From the first line to the last, reproduce the records exactly as they appear below.
----------------
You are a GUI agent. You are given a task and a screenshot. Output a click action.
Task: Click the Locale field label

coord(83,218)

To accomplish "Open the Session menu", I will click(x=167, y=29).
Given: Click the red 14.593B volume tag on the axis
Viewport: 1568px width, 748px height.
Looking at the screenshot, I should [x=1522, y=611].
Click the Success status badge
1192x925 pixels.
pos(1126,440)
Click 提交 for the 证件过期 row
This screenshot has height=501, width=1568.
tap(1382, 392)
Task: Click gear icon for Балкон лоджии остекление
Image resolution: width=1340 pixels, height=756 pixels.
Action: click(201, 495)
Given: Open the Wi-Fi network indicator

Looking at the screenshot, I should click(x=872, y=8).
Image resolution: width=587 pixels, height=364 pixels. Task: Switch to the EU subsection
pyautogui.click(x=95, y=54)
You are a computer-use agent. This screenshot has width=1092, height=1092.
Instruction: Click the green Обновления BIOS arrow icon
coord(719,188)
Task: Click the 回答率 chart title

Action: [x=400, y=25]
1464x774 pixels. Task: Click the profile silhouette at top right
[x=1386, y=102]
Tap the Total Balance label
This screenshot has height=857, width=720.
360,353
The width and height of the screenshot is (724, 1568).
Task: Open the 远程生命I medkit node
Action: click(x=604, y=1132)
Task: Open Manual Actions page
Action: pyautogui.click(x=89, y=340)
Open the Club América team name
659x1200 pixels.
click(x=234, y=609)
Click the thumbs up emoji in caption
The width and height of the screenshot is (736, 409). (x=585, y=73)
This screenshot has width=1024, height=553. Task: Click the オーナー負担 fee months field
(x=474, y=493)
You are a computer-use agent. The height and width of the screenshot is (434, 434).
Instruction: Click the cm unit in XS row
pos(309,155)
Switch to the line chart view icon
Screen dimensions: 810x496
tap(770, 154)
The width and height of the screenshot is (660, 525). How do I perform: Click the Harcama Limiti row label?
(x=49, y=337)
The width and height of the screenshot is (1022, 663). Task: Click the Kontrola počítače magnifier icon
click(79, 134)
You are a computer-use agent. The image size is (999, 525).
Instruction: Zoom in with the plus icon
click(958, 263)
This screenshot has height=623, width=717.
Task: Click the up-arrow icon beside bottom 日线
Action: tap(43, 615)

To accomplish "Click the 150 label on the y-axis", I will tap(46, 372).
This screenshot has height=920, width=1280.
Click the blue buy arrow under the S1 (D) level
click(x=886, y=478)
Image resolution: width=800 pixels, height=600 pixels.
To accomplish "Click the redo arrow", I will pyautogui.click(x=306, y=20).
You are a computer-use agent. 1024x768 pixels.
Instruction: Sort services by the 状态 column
----------------
• _REPLY TO THE EXERCISE_
You are a GUI agent. You are given a task and a screenshot. Output a click action.
Task: Click the Locale field label

coord(83,218)

To accomplish "Open the Session menu", I will click(x=167, y=29).
Given: Click the red 14.593B volume tag on the axis
Viewport: 1568px width, 748px height.
Looking at the screenshot, I should [x=1522, y=611].
Click the Success status badge
1192x925 pixels.
pos(1126,440)
Click 提交 for the 证件过期 row
This screenshot has height=501, width=1568.
tap(1382, 392)
Task: Click gear icon for Балкон лоджии остекление
Image resolution: width=1340 pixels, height=756 pixels.
Action: click(201, 495)
Given: Open the Wi-Fi network indicator

Looking at the screenshot, I should click(x=872, y=8).
Image resolution: width=587 pixels, height=364 pixels. Task: Switch to the EU subsection
pyautogui.click(x=95, y=54)
You are a computer-use agent. This screenshot has width=1092, height=1092.
Instruction: Click the green Обновления BIOS arrow icon
coord(719,188)
Task: Click the 回答率 chart title

Action: [x=400, y=25]
1464x774 pixels. Task: Click the profile silhouette at top right
[x=1386, y=102]
Tap the Total Balance label
This screenshot has height=857, width=720.
360,353
The width and height of the screenshot is (724, 1568).
Task: Open the 远程生命I medkit node
Action: click(x=604, y=1132)
Task: Open Manual Actions page
Action: pyautogui.click(x=89, y=340)
Open the Club América team name
659x1200 pixels.
click(x=234, y=609)
Click the thumbs up emoji in caption
The width and height of the screenshot is (736, 409). (x=585, y=73)
This screenshot has width=1024, height=553. Task: Click the オーナー負担 fee months field
(x=474, y=493)
You are a computer-use agent. The height and width of the screenshot is (434, 434).
Instruction: Click the cm unit in XS row
pos(309,155)
Switch to the line chart view icon
Screen dimensions: 810x496
tap(770, 154)
The width and height of the screenshot is (660, 525). How do I perform: Click the Harcama Limiti row label?
(x=49, y=337)
The width and height of the screenshot is (1022, 663). Task: Click the Kontrola počítače magnifier icon
click(79, 134)
You are a computer-use agent. The image size is (999, 525).
Instruction: Zoom in with the plus icon
click(958, 263)
This screenshot has height=623, width=717.
Task: Click the up-arrow icon beside bottom 日线
Action: tap(43, 615)

To accomplish "Click the 150 label on the y-axis", I will tap(46, 372).
This screenshot has height=920, width=1280.
Click the blue buy arrow under the S1 (D) level
click(x=886, y=478)
Image resolution: width=800 pixels, height=600 pixels.
To accomplish "Click the redo arrow", I will pyautogui.click(x=306, y=20).
You are a computer-use agent. 1024x768 pixels.
Instruction: Sort services by the 状态 column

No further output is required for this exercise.